### PROBLEM
Under this line are the records; write out word for word the part that begins at the line containing "Task: Select the Region column header" and ends at the line containing "Given: Click the 'Statistics: to:'", and no more.

[Start of Attachment]

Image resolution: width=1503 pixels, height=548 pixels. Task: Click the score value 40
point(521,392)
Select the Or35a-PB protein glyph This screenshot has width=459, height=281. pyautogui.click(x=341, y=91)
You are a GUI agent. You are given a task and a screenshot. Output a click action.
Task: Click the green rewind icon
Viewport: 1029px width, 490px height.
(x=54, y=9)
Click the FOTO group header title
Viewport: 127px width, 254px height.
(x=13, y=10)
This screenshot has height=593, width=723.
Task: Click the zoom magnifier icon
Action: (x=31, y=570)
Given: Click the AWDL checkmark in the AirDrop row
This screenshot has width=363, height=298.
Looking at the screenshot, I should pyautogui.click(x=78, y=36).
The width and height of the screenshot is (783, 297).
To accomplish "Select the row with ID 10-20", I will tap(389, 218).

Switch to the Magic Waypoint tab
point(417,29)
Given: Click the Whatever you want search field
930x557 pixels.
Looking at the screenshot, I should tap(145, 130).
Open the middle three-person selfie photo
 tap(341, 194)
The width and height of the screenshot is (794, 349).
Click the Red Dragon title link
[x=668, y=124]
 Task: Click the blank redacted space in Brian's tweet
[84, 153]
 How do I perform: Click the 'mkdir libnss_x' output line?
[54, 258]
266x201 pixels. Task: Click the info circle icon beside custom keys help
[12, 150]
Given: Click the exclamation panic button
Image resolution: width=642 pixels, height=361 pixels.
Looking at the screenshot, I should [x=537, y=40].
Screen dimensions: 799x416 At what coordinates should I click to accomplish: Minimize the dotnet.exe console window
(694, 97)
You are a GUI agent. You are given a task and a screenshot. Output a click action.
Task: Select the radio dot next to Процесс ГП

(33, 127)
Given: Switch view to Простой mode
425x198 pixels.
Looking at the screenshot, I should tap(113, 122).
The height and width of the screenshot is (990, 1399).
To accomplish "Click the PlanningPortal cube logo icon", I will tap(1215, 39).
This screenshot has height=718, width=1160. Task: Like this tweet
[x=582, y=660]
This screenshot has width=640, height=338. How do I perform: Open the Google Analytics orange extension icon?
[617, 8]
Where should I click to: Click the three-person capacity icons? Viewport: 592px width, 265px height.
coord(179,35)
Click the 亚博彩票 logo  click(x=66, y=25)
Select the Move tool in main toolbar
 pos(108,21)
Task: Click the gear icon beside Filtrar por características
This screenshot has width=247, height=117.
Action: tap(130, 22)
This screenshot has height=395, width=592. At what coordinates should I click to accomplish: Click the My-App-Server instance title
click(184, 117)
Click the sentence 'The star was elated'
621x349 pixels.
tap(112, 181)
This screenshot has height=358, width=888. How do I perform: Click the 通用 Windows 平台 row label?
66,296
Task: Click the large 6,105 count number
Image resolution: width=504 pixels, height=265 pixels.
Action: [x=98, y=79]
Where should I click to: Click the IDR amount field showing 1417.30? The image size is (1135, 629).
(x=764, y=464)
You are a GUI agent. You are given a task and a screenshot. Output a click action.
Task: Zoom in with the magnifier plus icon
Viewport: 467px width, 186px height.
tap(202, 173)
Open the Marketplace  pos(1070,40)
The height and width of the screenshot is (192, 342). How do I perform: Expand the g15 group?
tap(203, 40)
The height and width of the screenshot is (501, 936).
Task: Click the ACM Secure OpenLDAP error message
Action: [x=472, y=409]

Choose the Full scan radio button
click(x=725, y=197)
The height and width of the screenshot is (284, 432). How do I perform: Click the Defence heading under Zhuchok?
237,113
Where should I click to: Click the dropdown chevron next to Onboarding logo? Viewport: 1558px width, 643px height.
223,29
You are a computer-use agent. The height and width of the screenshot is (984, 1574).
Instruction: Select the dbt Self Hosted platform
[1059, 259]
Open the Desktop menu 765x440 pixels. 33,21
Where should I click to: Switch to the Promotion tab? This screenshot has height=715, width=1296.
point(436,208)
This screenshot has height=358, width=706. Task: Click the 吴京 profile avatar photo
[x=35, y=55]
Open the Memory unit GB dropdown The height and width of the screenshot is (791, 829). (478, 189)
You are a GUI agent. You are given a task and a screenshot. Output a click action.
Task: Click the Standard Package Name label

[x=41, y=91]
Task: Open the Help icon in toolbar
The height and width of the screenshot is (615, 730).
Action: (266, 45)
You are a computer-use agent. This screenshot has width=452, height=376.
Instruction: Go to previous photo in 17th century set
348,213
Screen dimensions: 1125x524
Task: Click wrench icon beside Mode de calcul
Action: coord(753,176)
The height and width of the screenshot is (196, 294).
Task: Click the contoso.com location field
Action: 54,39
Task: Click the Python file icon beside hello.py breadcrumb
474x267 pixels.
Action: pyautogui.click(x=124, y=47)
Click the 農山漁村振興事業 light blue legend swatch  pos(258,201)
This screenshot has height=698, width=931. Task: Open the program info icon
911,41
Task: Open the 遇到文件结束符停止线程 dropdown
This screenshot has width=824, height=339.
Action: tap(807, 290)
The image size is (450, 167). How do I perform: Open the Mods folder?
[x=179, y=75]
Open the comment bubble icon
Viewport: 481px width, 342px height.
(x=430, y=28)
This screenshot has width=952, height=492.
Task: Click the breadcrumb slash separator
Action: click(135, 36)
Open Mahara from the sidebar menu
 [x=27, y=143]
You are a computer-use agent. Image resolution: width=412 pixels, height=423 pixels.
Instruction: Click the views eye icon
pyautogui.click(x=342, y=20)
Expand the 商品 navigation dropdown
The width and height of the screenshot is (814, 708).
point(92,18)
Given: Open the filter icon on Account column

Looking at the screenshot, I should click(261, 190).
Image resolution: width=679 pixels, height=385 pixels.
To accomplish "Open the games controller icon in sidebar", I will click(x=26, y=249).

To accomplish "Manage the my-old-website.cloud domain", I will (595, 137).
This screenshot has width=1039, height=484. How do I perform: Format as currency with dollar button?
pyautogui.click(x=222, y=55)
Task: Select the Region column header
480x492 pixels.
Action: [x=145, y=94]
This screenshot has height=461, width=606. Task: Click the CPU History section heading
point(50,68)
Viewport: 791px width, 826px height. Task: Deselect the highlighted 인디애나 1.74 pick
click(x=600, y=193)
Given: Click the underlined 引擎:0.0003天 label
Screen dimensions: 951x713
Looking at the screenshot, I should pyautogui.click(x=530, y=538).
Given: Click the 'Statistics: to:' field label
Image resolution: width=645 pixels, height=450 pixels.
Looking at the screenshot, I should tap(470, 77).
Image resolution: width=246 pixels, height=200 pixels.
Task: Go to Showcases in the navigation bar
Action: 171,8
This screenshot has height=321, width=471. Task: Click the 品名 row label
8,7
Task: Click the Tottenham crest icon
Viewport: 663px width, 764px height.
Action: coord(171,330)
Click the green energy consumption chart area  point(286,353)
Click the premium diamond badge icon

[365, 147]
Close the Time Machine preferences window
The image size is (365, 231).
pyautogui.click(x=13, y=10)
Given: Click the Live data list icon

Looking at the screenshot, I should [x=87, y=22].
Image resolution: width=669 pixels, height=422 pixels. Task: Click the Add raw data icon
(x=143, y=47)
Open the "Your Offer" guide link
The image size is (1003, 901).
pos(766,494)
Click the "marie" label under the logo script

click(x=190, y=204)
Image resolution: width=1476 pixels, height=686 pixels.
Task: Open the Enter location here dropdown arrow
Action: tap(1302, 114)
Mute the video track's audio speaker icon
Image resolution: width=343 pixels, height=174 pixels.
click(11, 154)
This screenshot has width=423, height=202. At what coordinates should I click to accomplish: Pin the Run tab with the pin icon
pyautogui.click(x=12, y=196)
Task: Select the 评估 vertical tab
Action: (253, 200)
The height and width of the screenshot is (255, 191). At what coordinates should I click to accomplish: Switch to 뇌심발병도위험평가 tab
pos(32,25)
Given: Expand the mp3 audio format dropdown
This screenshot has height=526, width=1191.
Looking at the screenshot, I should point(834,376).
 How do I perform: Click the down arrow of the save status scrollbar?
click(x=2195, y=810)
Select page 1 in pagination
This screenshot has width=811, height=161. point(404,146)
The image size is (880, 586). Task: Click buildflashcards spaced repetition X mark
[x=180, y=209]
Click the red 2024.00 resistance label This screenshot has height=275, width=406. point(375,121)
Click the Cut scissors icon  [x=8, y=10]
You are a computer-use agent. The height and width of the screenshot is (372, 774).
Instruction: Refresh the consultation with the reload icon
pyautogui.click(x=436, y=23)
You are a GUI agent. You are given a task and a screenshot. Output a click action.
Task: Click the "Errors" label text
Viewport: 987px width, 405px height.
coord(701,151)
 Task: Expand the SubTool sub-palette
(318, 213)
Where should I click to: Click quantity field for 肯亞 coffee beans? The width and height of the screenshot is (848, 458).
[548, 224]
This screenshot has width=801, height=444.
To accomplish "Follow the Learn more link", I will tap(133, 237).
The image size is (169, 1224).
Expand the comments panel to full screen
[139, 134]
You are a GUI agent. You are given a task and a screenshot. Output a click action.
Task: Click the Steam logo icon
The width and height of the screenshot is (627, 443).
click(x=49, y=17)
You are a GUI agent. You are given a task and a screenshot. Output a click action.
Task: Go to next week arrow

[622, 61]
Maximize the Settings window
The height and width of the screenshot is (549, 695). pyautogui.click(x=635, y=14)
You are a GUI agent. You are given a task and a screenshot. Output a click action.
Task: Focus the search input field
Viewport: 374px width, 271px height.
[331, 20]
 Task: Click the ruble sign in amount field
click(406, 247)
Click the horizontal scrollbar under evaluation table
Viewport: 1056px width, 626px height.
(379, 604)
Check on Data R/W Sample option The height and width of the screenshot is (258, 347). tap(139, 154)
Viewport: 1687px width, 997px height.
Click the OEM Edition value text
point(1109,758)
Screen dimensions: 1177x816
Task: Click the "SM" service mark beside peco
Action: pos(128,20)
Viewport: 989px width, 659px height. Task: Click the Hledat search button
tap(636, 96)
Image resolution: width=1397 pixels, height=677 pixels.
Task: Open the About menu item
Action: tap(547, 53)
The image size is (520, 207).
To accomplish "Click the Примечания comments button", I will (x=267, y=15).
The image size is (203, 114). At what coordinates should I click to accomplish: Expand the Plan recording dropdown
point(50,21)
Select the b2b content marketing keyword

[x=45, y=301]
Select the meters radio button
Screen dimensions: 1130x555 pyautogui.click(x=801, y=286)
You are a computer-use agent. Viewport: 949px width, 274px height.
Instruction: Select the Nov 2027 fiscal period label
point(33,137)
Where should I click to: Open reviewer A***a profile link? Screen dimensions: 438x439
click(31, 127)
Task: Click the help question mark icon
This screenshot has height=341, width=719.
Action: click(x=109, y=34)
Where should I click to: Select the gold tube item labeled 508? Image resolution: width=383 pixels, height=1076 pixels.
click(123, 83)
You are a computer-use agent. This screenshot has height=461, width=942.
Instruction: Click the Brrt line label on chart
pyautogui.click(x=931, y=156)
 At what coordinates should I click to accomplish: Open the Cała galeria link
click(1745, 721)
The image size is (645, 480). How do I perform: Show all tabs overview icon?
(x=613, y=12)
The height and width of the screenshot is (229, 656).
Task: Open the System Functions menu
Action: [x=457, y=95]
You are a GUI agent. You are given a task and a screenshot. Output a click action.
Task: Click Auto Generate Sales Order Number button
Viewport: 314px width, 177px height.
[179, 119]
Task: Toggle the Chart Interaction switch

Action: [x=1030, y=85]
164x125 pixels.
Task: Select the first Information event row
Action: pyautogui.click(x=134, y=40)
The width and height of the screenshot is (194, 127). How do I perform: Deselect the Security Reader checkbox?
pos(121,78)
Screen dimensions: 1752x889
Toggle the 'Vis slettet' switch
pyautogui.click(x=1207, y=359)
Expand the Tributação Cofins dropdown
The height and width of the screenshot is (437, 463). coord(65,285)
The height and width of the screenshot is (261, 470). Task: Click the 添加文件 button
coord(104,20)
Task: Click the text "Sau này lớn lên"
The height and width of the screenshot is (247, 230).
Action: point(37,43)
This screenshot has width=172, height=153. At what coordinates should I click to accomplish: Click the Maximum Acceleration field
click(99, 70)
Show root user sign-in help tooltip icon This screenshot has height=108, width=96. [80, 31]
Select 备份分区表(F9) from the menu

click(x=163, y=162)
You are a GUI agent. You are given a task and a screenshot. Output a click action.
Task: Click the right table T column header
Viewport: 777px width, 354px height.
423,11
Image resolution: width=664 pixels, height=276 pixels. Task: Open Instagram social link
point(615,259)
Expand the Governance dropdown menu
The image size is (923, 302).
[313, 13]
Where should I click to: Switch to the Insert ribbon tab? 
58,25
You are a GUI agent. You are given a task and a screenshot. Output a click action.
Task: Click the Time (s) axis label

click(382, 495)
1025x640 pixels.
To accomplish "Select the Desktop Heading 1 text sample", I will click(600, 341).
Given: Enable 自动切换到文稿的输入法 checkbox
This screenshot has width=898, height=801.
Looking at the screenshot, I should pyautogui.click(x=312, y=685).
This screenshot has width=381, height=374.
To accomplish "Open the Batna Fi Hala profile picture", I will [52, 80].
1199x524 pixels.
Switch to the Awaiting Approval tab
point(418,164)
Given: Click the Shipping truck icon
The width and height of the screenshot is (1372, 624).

[End of Attachment]

### WORKED SOLUTION
Task: Select the Region column header
480x492 pixels.
Action: [x=145, y=94]
This screenshot has height=461, width=606. Task: Click the CPU History section heading
point(50,68)
Viewport: 791px width, 826px height. Task: Deselect the highlighted 인디애나 1.74 pick
click(x=600, y=193)
Given: Click the underlined 引擎:0.0003天 label
Screen dimensions: 951x713
Looking at the screenshot, I should pyautogui.click(x=530, y=538).
Given: Click the 'Statistics: to:' field label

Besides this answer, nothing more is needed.